The effect what we see is tremendous. In the Netherlands the penetration of smartphones is 95 % as in the USA (Torous et al., 2014). This development gives great opportunity to bring the world of e-health close by. New additional treatment technical adjuvants are developed and again it will give tremendous benefits for consumers. One new adjuvant is Virtual Reality (VR). VR applications, also in Health domains, are developed in rapid pace and seem to become mainstream soon (van Gisbergen, 2015).
Patients in the field of addiction often have difficulty to stay relapse free at home after clinical detoxification. The challenge is that they are not ready enough, or feel confident, to fight their relapses at home even after detoxification. As such they feel afraid for those environments that trigger addiction. The ideal situation would be to bring those contexts to the clinic. These situations often deal with contexts that are difficult to simulate in clinics. However, new VR technologies seem able to do that.
VR is a mediated perception of being present and immersed in an environment (Steuer, 1992). This mediated environment can be animated or recorded using 360o cameras. A combination of sensory, interaction, control and location dimensions are expected to increase a sense of ‘being in that environment’ (Van Gisbergen, 2016). As such, VR seems to be a promising medium for addiction treatment as, compared to other media, it may turn clients from audiences to witnesses, and even from witnesses into active participants (Aronson-Rath, Milward, Owen, & Pitt, 2016; Van Gisbergen, 2016).
Treatment plans using VR to focus on how to keep control over their lives and relapse triggers, will help them to hold control. Development of personalized and neutral (positive and negative) virtual environments to practice their difficulty dealing with addiction context sensitive environments, might strengthen them to stay relapse free.
N-K, Center for Addiction in Brabant and NHTV, Academy for Digital Entertainment, started a collaboration to study the effect of the use of VR-environments in the field of addiction. In the last part of the (alcohol) detoxification process patients will receive a therapy with the aim to prevent relapse after detoxification. Different conditions will be presented: cognitive behavior therapy, Virtual Reality animated world and 360 photography.

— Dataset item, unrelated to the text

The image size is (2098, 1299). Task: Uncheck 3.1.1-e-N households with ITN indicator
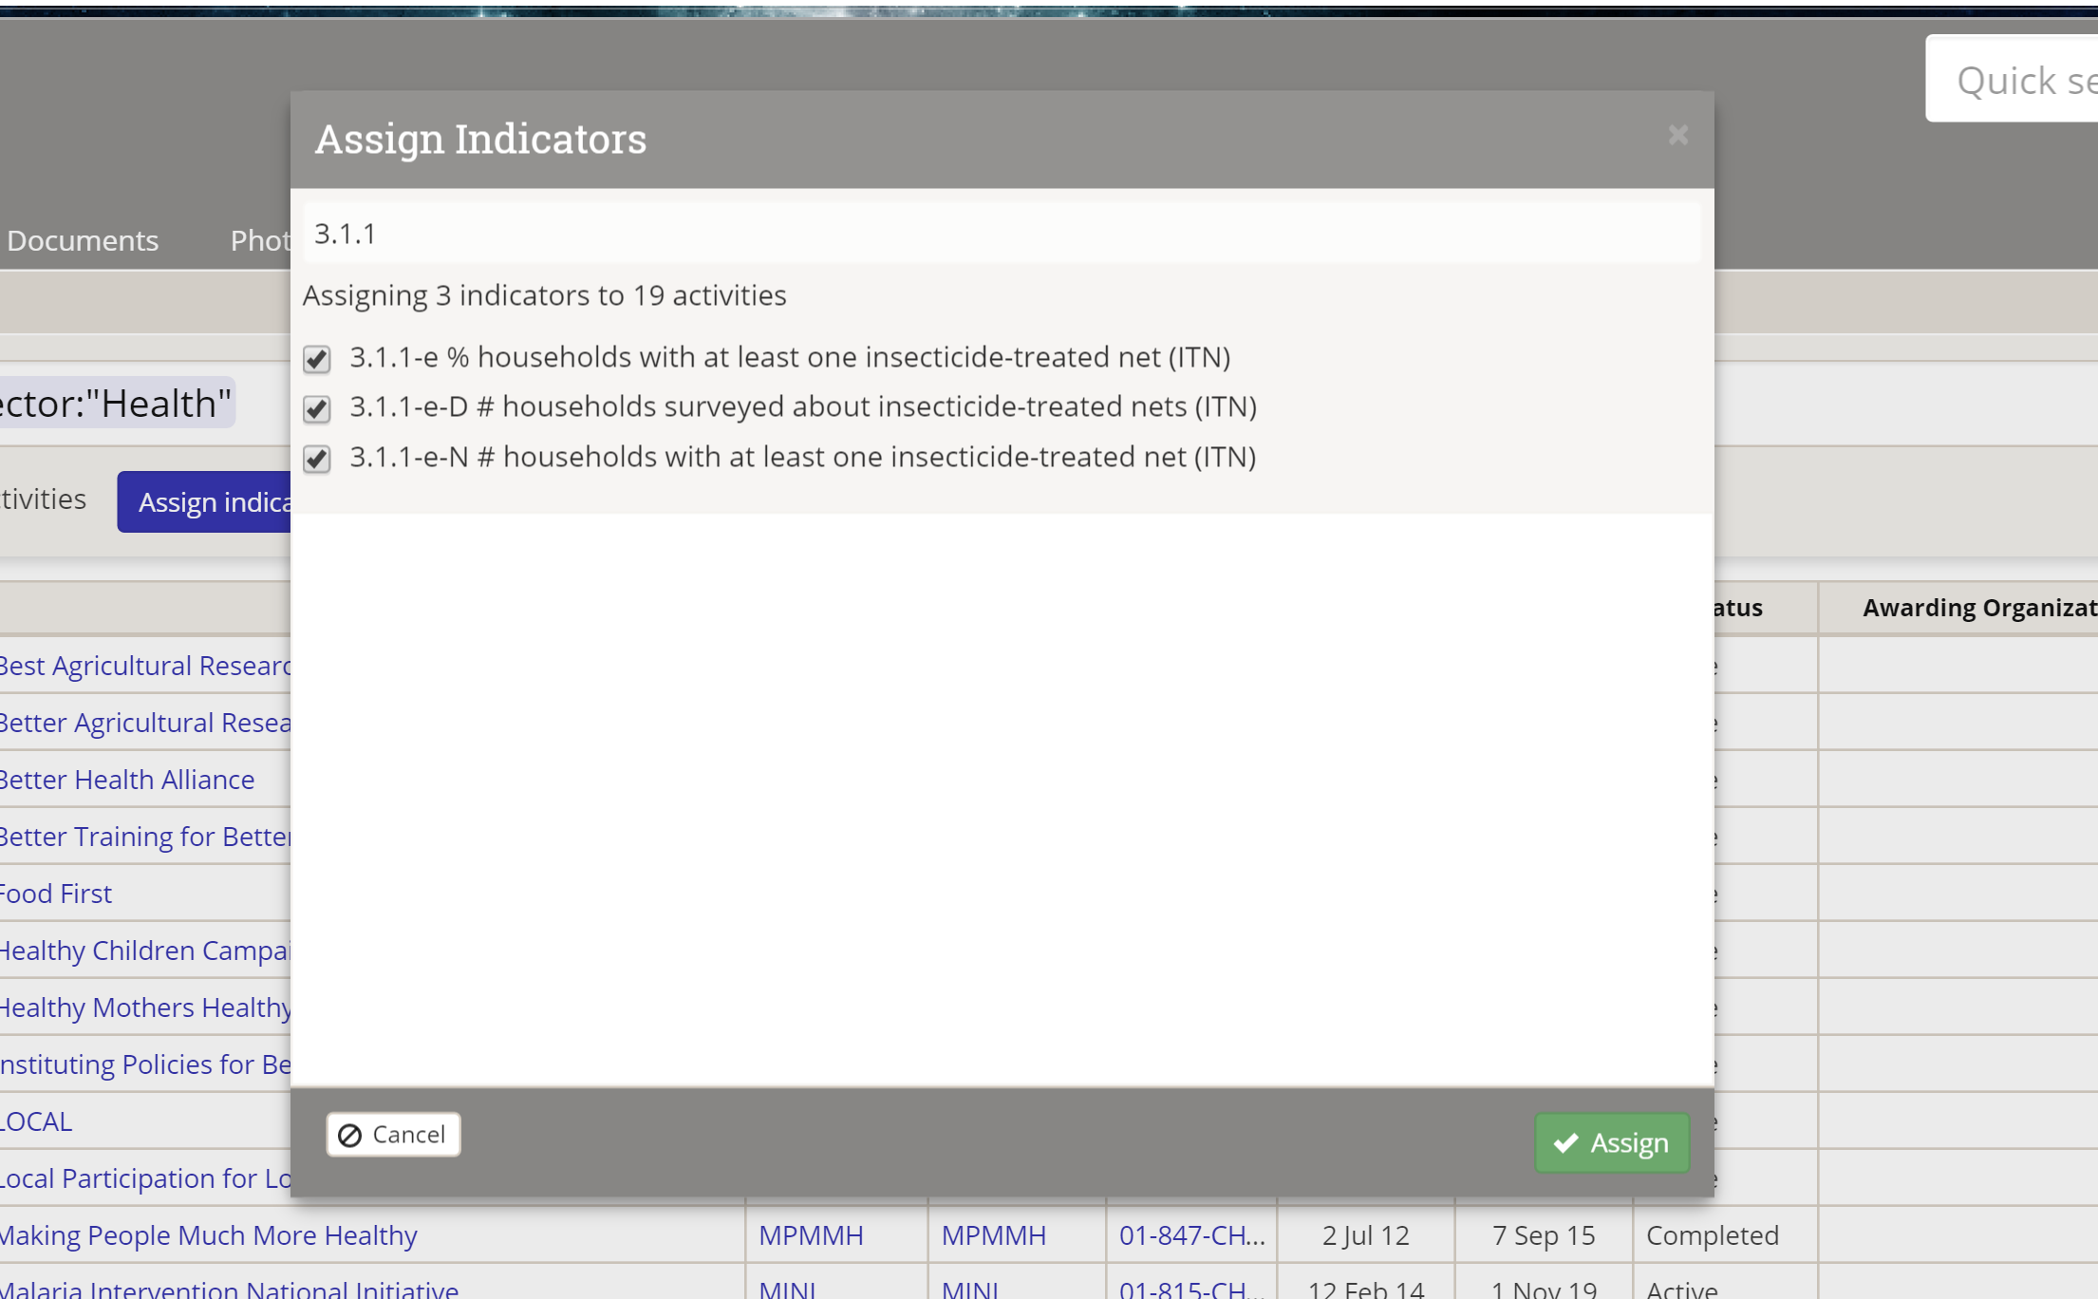pos(317,460)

This research is to study the added value of these newly developed virtual environments as an adjuvant to the available EMB treatment interventions.
The study will be executed by an 6th year medical student for their scientific project available from September-December 2018. Medical students interested in a combination of technic and medicine, are especially invited.
The student will participate under leadership and supervision of Dr. Victor J.A. Buwalda, psychiatrist, and medical director of Novadic-Kentron; and of Dr. Gerdien de Weert, senior researcher, in cooperation with the University Medical Center of Utrecht, Julius Center, Public Health Department, Dr. L. van Rossem and collaboration with the NHTV with Dr. Marnix van Gisbergen.
The scientific project will result in a paper written in English. After completion of the project, the possibility and conditions of submitting the paper will be discussed.